Rows from a dataset:
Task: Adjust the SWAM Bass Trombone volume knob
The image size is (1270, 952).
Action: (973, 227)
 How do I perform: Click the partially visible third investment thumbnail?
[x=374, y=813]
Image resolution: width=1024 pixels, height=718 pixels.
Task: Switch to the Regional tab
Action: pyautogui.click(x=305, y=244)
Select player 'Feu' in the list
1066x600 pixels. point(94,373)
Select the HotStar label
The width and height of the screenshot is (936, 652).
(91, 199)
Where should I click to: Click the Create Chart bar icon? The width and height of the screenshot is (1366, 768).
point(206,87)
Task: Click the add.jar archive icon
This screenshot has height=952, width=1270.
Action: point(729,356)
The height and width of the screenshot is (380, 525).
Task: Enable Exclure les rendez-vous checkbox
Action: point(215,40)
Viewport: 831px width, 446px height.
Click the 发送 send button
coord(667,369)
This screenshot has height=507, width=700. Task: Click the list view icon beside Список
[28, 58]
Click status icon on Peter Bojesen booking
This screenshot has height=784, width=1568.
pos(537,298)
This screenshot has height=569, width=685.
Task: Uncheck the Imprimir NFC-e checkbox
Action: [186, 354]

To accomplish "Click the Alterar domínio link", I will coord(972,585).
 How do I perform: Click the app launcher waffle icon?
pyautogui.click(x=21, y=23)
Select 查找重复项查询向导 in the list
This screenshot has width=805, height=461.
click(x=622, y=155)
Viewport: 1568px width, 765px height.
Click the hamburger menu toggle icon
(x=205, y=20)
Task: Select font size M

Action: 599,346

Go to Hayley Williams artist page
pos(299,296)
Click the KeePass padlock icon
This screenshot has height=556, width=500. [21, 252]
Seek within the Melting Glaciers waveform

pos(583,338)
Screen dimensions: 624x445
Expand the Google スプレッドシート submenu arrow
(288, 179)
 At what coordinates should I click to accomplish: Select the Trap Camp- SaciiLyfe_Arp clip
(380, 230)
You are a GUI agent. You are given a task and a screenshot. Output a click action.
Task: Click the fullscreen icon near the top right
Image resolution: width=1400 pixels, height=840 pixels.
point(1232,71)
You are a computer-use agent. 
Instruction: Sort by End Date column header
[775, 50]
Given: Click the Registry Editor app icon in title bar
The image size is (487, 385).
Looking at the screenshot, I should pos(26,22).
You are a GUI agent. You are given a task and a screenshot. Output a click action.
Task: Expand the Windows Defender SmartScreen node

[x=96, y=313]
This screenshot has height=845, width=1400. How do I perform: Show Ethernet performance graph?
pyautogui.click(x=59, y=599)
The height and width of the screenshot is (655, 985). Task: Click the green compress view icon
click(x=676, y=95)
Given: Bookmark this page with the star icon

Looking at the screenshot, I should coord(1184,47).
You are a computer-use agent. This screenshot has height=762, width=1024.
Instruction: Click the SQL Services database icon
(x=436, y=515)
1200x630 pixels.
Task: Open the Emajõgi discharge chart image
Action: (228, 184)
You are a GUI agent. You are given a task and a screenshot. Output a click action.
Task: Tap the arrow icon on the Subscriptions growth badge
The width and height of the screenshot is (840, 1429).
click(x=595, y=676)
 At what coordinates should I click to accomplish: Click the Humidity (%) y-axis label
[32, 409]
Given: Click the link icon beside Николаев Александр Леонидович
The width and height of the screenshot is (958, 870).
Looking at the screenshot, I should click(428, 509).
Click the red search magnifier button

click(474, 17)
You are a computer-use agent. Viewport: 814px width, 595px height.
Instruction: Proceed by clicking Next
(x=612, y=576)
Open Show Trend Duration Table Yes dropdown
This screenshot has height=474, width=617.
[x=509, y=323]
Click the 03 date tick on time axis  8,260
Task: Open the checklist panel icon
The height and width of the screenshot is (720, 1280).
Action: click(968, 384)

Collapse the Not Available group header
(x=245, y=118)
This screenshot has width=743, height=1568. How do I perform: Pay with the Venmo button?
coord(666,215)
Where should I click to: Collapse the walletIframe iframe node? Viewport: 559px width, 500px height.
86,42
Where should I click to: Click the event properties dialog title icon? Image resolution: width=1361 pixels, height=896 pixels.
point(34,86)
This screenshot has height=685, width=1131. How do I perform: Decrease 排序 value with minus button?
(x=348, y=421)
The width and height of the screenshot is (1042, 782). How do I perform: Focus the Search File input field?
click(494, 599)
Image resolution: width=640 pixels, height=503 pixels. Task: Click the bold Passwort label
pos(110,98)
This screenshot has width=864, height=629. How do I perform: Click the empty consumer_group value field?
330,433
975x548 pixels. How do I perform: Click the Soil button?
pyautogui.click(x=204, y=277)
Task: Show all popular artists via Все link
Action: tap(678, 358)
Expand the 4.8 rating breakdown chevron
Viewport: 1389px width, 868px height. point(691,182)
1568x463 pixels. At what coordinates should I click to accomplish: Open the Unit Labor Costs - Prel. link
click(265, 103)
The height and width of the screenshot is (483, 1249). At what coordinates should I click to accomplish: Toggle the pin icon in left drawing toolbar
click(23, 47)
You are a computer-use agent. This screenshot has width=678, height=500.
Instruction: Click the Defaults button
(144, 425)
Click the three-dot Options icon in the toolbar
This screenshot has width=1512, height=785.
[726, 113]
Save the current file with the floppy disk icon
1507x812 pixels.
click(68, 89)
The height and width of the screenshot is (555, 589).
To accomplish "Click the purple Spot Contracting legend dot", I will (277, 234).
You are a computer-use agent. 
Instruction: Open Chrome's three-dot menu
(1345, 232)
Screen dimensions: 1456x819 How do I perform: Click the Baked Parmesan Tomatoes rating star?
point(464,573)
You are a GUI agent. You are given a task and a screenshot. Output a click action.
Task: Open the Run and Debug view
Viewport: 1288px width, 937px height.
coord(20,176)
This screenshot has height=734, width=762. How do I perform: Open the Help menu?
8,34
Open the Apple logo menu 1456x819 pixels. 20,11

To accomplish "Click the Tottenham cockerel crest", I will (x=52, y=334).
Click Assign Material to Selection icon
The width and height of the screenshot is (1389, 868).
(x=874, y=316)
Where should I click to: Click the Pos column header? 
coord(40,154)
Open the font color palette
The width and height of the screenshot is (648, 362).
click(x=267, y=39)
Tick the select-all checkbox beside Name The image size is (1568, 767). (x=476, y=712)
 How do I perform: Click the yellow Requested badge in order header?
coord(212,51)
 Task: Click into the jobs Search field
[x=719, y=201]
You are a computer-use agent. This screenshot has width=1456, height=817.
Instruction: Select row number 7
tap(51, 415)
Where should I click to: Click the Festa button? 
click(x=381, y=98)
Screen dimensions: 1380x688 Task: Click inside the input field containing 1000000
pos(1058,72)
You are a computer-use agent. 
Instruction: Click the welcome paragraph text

Given problem: Can you write out every one of the records above, character for character?

The output:
Task: Adjust the SWAM Bass Trombone volume knob
The image size is (1270, 952).
Action: (973, 227)
 How do I perform: Click the partially visible third investment thumbnail?
[x=374, y=813]
Image resolution: width=1024 pixels, height=718 pixels.
Task: Switch to the Regional tab
Action: pyautogui.click(x=305, y=244)
Select player 'Feu' in the list
1066x600 pixels. point(94,373)
Select the HotStar label
The width and height of the screenshot is (936, 652).
(91, 199)
Where should I click to: Click the Create Chart bar icon? The width and height of the screenshot is (1366, 768).
point(206,87)
Task: Click the add.jar archive icon
This screenshot has height=952, width=1270.
Action: point(729,356)
The height and width of the screenshot is (380, 525).
Task: Enable Exclure les rendez-vous checkbox
Action: point(215,40)
Viewport: 831px width, 446px height.
Click the 发送 send button
coord(667,369)
This screenshot has height=507, width=700. Task: Click the list view icon beside Список
[28, 58]
Click status icon on Peter Bojesen booking
This screenshot has height=784, width=1568.
pos(537,298)
This screenshot has height=569, width=685.
Task: Uncheck the Imprimir NFC-e checkbox
Action: [186, 354]

To accomplish "Click the Alterar domínio link", I will coord(972,585).
 How do I perform: Click the app launcher waffle icon?
pyautogui.click(x=21, y=23)
Select 查找重复项查询向导 in the list
This screenshot has width=805, height=461.
click(x=622, y=155)
Viewport: 1568px width, 765px height.
Click the hamburger menu toggle icon
(x=205, y=20)
Task: Select font size M

Action: 599,346

Go to Hayley Williams artist page
pos(299,296)
Click the KeePass padlock icon
This screenshot has height=556, width=500. [21, 252]
Seek within the Melting Glaciers waveform

pos(583,338)
Screen dimensions: 624x445
Expand the Google スプレッドシート submenu arrow
(288, 179)
 At what coordinates should I click to accomplish: Select the Trap Camp- SaciiLyfe_Arp clip
(380, 230)
You are a GUI agent. You are given a task and a screenshot. Output a click action.
Task: Click the fullscreen icon near the top right
Image resolution: width=1400 pixels, height=840 pixels.
point(1232,71)
You are a computer-use agent. 
Instruction: Sort by End Date column header
[775, 50]
Given: Click the Registry Editor app icon in title bar
The image size is (487, 385).
Looking at the screenshot, I should pos(26,22).
You are a GUI agent. You are given a task and a screenshot. Output a click action.
Task: Expand the Windows Defender SmartScreen node

[x=96, y=313]
This screenshot has height=845, width=1400. How do I perform: Show Ethernet performance graph?
pyautogui.click(x=59, y=599)
The height and width of the screenshot is (655, 985). Task: Click the green compress view icon
click(x=676, y=95)
Given: Bookmark this page with the star icon

Looking at the screenshot, I should coord(1184,47).
You are a computer-use agent. This screenshot has height=762, width=1024.
Instruction: Click the SQL Services database icon
(x=436, y=515)
1200x630 pixels.
Task: Open the Emajõgi discharge chart image
Action: (228, 184)
You are a GUI agent. You are given a task and a screenshot. Output a click action.
Task: Tap the arrow icon on the Subscriptions growth badge
The width and height of the screenshot is (840, 1429).
click(x=595, y=676)
 At what coordinates should I click to accomplish: Click the Humidity (%) y-axis label
[32, 409]
Given: Click the link icon beside Николаев Александр Леонидович
The width and height of the screenshot is (958, 870).
Looking at the screenshot, I should click(428, 509).
Click the red search magnifier button

click(474, 17)
You are a computer-use agent. Viewport: 814px width, 595px height.
Instruction: Proceed by clicking Next
(x=612, y=576)
Open Show Trend Duration Table Yes dropdown
This screenshot has height=474, width=617.
[x=509, y=323]
Click the 03 date tick on time axis  8,260
Task: Open the checklist panel icon
The height and width of the screenshot is (720, 1280).
Action: click(968, 384)

Collapse the Not Available group header
(x=245, y=118)
This screenshot has width=743, height=1568. How do I perform: Pay with the Venmo button?
coord(666,215)
Where should I click to: Collapse the walletIframe iframe node? Viewport: 559px width, 500px height.
86,42
Where should I click to: Click the event properties dialog title icon? Image resolution: width=1361 pixels, height=896 pixels.
point(34,86)
This screenshot has height=685, width=1131. How do I perform: Decrease 排序 value with minus button?
(x=348, y=421)
The width and height of the screenshot is (1042, 782). How do I perform: Focus the Search File input field?
click(494, 599)
Image resolution: width=640 pixels, height=503 pixels. Task: Click the bold Passwort label
pos(110,98)
This screenshot has width=864, height=629. How do I perform: Click the empty consumer_group value field?
330,433
975x548 pixels. How do I perform: Click the Soil button?
pyautogui.click(x=204, y=277)
Task: Show all popular artists via Все link
Action: tap(678, 358)
Expand the 4.8 rating breakdown chevron
Viewport: 1389px width, 868px height. point(691,182)
1568x463 pixels. At what coordinates should I click to accomplish: Open the Unit Labor Costs - Prel. link
click(265, 103)
The height and width of the screenshot is (483, 1249). At what coordinates should I click to accomplish: Toggle the pin icon in left drawing toolbar
click(23, 47)
You are a computer-use agent. This screenshot has width=678, height=500.
Instruction: Click the Defaults button
(144, 425)
Click the three-dot Options icon in the toolbar
This screenshot has width=1512, height=785.
[726, 113]
Save the current file with the floppy disk icon
1507x812 pixels.
click(68, 89)
The height and width of the screenshot is (555, 589).
To accomplish "Click the purple Spot Contracting legend dot", I will (277, 234).
You are a computer-use agent. 
Instruction: Open Chrome's three-dot menu
(1345, 232)
Screen dimensions: 1456x819 How do I perform: Click the Baked Parmesan Tomatoes rating star?
point(464,573)
You are a GUI agent. You are given a task and a screenshot. Output a click action.
Task: Open the Run and Debug view
Viewport: 1288px width, 937px height.
coord(20,176)
This screenshot has height=734, width=762. How do I perform: Open the Help menu?
8,34
Open the Apple logo menu 1456x819 pixels. 20,11

To accomplish "Click the Tottenham cockerel crest", I will (x=52, y=334).
Click Assign Material to Selection icon
The width and height of the screenshot is (1389, 868).
(x=874, y=316)
Where should I click to: Click the Pos column header? 
coord(40,154)
Open the font color palette
The width and height of the screenshot is (648, 362).
click(x=267, y=39)
Tick the select-all checkbox beside Name The image size is (1568, 767). (x=476, y=712)
 How do I perform: Click the yellow Requested badge in order header?
coord(212,51)
 Task: Click into the jobs Search field
[x=719, y=201]
You are a computer-use agent. This screenshot has width=1456, height=817.
Instruction: Select row number 7
tap(51, 415)
Where should I click to: Click the Festa button? 
click(x=381, y=98)
Screen dimensions: 1380x688 Task: Click inside the input field containing 1000000
pos(1058,72)
You are a computer-use agent. 
Instruction: Click the welcome paragraph text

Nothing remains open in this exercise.